In case you’re wondering, “Alex Carter” was a pseudonym employed by Charles Boeckman Jr. (1920-2015). Born in San Antonio, Texas, he was a self-taught jazz musician, skilled with both the clarinet and the saxophone. But he was likewise a fast, accurate typist and an enthusiastic tale-spinner, and he dearly wanted to become a short-story writer. So in between playing gigs all across the United States, Boeckman mailed his yarns off to one publication after another. Finally, after collecting numerous rejection letters, he found the first buyer for his fiction in 1945, when he was 25 years old. He went on from there to bat out mystery, suspense, and western stories (mostly under the byline “Charles Beckman Jr.”), his work being picked up by pulp magazines on the order of Manhunt, Justice, Detective Tales, Dime Mystery Magazine, Pursuit, Star Western, and Dime Western. He even saw one of his stories, “Ambition,” adapted as a July 1961 episode of Alfred Hitchcock Presents, starring Leslie Nielsen.

In addition to penning bookstore-acceptable novels such as Honky Tonk Girl (1953), which exploited his familiarity with the music world, Boeckman—like Lawrence Block, Donald E. Westlake, and others—fed the fast-growing mid-20th-century market for sleaze-and-scandal fiction, the sort of titles usually tucked beneath newsstand counters. As Alex Carter, he churned out not only Velvet Jackpot, but also Traded Wives (1964, with cover art by Clement Micarelli), Change Partners (1963), They All Ran Naked (1967), Boy-Lover (1963, again boasting a Micarelli-painted front), The Games She Played (1966, with an illustration by George Gross), Sex Around the Clock (1965, offering art by Harry Barton), and Love Too Soon (1966).

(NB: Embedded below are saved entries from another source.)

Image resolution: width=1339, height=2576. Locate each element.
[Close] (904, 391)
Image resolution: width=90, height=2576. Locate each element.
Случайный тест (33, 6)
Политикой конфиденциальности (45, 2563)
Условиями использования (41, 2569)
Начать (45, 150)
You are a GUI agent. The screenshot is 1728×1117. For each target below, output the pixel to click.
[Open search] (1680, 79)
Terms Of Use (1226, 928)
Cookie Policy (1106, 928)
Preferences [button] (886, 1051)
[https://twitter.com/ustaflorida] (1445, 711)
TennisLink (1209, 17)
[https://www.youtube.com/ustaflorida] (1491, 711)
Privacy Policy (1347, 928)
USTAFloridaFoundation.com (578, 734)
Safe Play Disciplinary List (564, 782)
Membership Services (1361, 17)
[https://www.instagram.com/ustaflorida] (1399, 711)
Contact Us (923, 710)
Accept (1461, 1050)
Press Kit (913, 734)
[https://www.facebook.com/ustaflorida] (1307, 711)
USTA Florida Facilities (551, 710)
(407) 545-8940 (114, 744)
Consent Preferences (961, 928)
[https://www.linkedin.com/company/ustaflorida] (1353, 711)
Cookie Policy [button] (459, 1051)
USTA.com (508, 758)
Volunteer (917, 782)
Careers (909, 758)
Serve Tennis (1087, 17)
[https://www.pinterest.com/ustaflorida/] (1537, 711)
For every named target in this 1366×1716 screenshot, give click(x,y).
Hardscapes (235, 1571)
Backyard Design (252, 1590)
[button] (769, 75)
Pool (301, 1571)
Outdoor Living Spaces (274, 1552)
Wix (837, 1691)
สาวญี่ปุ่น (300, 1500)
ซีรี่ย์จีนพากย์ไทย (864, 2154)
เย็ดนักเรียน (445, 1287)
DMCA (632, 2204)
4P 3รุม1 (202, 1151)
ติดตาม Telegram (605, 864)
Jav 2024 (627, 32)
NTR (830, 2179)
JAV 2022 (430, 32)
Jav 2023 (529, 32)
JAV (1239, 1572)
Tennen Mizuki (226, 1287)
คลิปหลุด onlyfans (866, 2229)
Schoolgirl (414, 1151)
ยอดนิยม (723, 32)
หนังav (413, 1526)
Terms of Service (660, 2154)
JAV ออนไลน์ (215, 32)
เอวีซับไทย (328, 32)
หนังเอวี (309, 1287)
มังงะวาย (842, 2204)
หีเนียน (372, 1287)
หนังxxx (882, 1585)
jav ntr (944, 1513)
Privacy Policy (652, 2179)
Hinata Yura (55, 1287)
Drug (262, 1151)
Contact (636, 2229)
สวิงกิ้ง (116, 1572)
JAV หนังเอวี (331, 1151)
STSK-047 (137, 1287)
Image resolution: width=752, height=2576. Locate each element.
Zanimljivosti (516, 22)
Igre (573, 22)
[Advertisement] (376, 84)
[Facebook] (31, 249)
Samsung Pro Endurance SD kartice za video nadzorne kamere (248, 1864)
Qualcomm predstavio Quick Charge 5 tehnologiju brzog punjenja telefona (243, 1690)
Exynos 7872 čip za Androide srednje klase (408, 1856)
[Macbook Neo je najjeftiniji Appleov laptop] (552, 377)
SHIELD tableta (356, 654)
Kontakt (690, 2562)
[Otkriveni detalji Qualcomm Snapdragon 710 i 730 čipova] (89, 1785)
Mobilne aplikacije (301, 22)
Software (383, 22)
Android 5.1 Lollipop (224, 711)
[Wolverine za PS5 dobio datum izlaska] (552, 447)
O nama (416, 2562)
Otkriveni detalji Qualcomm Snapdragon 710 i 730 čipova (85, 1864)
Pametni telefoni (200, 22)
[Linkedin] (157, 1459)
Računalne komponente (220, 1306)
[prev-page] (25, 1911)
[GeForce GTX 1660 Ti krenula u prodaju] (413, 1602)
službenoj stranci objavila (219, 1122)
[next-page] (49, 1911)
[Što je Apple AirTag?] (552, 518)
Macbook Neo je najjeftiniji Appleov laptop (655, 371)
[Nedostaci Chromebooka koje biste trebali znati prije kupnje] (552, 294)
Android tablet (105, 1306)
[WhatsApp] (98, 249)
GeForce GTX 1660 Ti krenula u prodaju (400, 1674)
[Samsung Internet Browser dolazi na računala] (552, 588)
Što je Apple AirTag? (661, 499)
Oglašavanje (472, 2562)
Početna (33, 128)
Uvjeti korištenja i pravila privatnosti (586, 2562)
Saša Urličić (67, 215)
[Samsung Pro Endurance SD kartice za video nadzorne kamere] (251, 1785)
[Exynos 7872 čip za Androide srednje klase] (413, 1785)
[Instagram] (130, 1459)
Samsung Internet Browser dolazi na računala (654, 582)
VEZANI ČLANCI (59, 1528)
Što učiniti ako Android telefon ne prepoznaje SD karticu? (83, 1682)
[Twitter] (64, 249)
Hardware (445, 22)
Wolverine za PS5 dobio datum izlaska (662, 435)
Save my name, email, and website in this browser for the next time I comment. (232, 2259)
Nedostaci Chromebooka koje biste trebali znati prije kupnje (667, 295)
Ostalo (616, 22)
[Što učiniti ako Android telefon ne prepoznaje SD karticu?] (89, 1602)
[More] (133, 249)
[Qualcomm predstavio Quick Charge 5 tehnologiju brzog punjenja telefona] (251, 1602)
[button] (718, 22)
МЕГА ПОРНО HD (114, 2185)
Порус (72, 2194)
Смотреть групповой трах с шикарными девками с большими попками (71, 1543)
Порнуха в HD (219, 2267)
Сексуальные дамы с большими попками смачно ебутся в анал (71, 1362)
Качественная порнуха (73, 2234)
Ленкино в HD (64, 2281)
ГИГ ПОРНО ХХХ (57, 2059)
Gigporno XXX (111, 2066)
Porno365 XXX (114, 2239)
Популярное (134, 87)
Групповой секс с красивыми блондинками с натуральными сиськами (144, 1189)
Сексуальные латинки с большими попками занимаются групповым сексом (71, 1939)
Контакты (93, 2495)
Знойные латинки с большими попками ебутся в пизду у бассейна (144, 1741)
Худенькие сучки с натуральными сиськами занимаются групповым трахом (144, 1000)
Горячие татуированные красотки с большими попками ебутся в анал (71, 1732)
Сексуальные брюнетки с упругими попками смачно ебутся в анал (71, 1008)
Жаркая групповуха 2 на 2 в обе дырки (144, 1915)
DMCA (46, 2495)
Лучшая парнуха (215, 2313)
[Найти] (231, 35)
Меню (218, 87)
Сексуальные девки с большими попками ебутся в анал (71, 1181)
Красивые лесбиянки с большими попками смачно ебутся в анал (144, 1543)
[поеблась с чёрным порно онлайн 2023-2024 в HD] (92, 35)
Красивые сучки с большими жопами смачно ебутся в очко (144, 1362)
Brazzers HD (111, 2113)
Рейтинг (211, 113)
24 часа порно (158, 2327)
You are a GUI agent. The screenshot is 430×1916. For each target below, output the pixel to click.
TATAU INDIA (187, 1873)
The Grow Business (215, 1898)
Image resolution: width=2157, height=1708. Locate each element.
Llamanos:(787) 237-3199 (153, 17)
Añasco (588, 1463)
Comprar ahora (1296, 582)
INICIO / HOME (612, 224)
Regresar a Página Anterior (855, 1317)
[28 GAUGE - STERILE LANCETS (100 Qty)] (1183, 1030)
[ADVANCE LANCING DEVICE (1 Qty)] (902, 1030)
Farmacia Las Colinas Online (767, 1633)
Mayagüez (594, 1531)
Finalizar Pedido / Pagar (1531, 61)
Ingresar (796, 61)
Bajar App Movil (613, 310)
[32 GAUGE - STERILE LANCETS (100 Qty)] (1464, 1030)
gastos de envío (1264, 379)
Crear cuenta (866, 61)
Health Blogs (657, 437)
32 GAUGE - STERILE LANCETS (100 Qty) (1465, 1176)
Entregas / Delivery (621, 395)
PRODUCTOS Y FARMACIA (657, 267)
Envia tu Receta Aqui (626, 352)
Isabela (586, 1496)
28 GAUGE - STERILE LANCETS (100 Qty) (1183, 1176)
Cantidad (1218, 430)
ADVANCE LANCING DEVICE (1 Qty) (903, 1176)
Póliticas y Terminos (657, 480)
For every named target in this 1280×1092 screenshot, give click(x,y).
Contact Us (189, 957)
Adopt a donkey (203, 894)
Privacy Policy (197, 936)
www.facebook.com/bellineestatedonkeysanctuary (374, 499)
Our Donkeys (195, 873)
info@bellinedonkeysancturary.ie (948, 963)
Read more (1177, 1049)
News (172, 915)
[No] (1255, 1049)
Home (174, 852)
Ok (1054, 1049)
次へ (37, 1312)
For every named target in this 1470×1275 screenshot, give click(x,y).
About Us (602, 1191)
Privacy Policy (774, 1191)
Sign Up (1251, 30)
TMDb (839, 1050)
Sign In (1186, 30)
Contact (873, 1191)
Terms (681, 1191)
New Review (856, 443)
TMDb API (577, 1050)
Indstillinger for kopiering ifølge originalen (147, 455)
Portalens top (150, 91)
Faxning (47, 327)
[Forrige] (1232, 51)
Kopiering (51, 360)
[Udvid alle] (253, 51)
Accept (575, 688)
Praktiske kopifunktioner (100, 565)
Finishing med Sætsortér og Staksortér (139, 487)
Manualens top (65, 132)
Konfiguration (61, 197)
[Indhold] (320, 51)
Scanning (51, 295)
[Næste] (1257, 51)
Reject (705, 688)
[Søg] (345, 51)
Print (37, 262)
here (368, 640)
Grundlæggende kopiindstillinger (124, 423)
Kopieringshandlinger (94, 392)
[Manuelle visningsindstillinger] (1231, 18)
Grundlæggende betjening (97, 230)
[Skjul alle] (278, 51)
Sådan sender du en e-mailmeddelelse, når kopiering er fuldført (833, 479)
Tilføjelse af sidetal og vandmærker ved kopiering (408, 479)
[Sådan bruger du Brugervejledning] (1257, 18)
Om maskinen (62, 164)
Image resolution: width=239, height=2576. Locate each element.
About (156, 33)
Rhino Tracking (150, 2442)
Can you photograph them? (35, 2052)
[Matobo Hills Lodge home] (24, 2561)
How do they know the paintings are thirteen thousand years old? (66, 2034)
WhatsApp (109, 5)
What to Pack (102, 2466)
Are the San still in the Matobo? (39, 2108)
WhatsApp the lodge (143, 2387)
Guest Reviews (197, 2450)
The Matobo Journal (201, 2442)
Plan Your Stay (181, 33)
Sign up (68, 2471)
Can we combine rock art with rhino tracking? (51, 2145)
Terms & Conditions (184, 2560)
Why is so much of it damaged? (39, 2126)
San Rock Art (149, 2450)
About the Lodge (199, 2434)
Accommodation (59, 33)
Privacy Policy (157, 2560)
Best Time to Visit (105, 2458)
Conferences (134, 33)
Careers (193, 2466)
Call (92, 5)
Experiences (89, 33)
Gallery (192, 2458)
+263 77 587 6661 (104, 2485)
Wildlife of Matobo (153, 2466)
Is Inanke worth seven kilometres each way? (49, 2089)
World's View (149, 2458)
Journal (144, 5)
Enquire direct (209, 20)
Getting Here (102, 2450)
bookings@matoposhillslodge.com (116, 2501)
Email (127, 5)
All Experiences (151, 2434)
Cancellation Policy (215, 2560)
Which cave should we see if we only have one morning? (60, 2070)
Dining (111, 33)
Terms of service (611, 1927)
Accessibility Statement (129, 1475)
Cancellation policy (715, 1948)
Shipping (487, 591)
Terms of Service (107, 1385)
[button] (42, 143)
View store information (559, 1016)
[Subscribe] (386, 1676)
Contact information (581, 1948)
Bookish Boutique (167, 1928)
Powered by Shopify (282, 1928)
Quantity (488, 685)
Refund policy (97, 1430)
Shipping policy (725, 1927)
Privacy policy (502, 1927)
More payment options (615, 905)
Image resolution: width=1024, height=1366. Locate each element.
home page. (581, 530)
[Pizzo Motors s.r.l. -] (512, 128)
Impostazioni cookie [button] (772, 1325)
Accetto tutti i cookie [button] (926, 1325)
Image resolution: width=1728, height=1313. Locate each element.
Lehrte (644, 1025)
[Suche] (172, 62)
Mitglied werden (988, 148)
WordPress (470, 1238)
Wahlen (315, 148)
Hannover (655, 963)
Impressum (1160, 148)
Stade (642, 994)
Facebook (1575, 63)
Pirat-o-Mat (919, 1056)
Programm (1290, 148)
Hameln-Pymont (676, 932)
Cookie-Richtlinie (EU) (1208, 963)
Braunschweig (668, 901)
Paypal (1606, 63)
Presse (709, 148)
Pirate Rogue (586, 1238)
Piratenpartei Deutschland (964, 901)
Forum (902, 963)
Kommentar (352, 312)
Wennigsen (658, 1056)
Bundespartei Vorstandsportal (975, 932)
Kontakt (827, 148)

Recent years have brought some renewed interest in Boeckman’s work. In 2011, Borgo Press reprinted Honky Tonk Girl. A couple of years later, a collection of his stories from the western pulps—Saddles, Six-Guns & Shootouts—saw print. And in 2015, Bold Venture Press issued Strictly Poison and Other Stories, gathering together 24 of his pulp magazine contributions.

If you’re interested, the late Bill Crider featured in his blog this 22-minute videotaped conversation between Boeckman and fellow author Talmage Powell “sitting in Powell's back yard in Asheville, North Carolina, around 1995 and discussing pulp magazines, digests, paperbacks, writing, and writers.” Great fun!